▽
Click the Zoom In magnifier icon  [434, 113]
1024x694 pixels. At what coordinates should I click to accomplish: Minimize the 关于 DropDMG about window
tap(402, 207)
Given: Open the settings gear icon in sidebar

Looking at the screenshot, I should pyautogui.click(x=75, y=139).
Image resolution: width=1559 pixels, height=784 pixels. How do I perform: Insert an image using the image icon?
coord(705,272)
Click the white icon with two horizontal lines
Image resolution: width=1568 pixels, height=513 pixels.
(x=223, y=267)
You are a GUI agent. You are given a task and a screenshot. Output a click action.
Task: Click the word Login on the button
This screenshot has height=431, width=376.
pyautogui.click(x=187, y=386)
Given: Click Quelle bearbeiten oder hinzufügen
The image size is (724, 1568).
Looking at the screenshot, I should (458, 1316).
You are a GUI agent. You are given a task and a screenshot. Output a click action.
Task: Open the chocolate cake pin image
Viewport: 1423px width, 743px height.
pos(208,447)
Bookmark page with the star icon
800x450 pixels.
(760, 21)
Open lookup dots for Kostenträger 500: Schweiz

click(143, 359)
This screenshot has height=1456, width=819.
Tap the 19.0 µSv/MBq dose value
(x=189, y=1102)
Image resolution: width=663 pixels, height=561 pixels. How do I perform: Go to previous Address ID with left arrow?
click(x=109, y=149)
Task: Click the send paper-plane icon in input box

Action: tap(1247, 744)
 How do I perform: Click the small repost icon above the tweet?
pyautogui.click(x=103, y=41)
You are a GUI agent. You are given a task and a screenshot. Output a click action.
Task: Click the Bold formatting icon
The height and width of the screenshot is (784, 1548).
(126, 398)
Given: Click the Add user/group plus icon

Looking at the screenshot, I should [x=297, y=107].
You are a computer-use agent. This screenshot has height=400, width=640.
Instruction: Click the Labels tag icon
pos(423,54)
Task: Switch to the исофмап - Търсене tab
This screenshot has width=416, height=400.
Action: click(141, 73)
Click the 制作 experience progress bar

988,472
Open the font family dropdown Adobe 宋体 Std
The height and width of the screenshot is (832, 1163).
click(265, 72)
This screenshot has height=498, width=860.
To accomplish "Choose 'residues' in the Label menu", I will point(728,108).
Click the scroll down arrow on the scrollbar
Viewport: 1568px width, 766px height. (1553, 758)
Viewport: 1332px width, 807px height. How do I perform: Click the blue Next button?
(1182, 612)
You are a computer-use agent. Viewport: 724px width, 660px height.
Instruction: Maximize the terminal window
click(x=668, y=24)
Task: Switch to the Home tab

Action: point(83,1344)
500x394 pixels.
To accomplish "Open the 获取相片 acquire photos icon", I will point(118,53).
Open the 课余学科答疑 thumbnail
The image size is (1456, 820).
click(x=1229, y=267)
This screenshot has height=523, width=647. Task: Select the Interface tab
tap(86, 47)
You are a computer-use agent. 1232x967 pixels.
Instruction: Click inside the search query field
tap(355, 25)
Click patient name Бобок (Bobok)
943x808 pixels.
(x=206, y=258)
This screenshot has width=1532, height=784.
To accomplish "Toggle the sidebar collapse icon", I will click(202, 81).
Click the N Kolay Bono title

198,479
△
Every entry should be output exactly as written, please.

Click the Zoom In magnifier icon  [434, 113]
1024x694 pixels. At what coordinates should I click to accomplish: Minimize the 关于 DropDMG about window
tap(402, 207)
Given: Open the settings gear icon in sidebar

Looking at the screenshot, I should pyautogui.click(x=75, y=139).
Image resolution: width=1559 pixels, height=784 pixels. How do I perform: Insert an image using the image icon?
coord(705,272)
Click the white icon with two horizontal lines
Image resolution: width=1568 pixels, height=513 pixels.
(x=223, y=267)
You are a GUI agent. You are given a task and a screenshot. Output a click action.
Task: Click the word Login on the button
This screenshot has height=431, width=376.
pyautogui.click(x=187, y=386)
Given: Click Quelle bearbeiten oder hinzufügen
The image size is (724, 1568).
Looking at the screenshot, I should (458, 1316).
You are a GUI agent. You are given a task and a screenshot. Output a click action.
Task: Open the chocolate cake pin image
Viewport: 1423px width, 743px height.
pos(208,447)
Bookmark page with the star icon
800x450 pixels.
(760, 21)
Open lookup dots for Kostenträger 500: Schweiz

click(143, 359)
This screenshot has height=1456, width=819.
Tap the 19.0 µSv/MBq dose value
(x=189, y=1102)
Image resolution: width=663 pixels, height=561 pixels. How do I perform: Go to previous Address ID with left arrow?
click(x=109, y=149)
Task: Click the send paper-plane icon in input box

Action: tap(1247, 744)
 How do I perform: Click the small repost icon above the tweet?
pyautogui.click(x=103, y=41)
You are a GUI agent. You are given a task and a screenshot. Output a click action.
Task: Click the Bold formatting icon
The height and width of the screenshot is (784, 1548).
(126, 398)
Given: Click the Add user/group plus icon

Looking at the screenshot, I should [x=297, y=107].
You are a computer-use agent. This screenshot has height=400, width=640.
Instruction: Click the Labels tag icon
pos(423,54)
Task: Switch to the исофмап - Търсене tab
This screenshot has width=416, height=400.
Action: click(141, 73)
Click the 制作 experience progress bar

988,472
Open the font family dropdown Adobe 宋体 Std
The height and width of the screenshot is (832, 1163).
click(265, 72)
This screenshot has height=498, width=860.
To accomplish "Choose 'residues' in the Label menu", I will point(728,108).
Click the scroll down arrow on the scrollbar
Viewport: 1568px width, 766px height. (1553, 758)
Viewport: 1332px width, 807px height. How do I perform: Click the blue Next button?
(1182, 612)
You are a computer-use agent. Viewport: 724px width, 660px height.
Instruction: Maximize the terminal window
click(x=668, y=24)
Task: Switch to the Home tab

Action: point(83,1344)
500x394 pixels.
To accomplish "Open the 获取相片 acquire photos icon", I will point(118,53).
Open the 课余学科答疑 thumbnail
The image size is (1456, 820).
click(x=1229, y=267)
This screenshot has height=523, width=647. Task: Select the Interface tab
tap(86, 47)
You are a computer-use agent. 1232x967 pixels.
Instruction: Click inside the search query field
tap(355, 25)
Click patient name Бобок (Bobok)
943x808 pixels.
(x=206, y=258)
This screenshot has width=1532, height=784.
To accomplish "Toggle the sidebar collapse icon", I will click(202, 81).
Click the N Kolay Bono title

198,479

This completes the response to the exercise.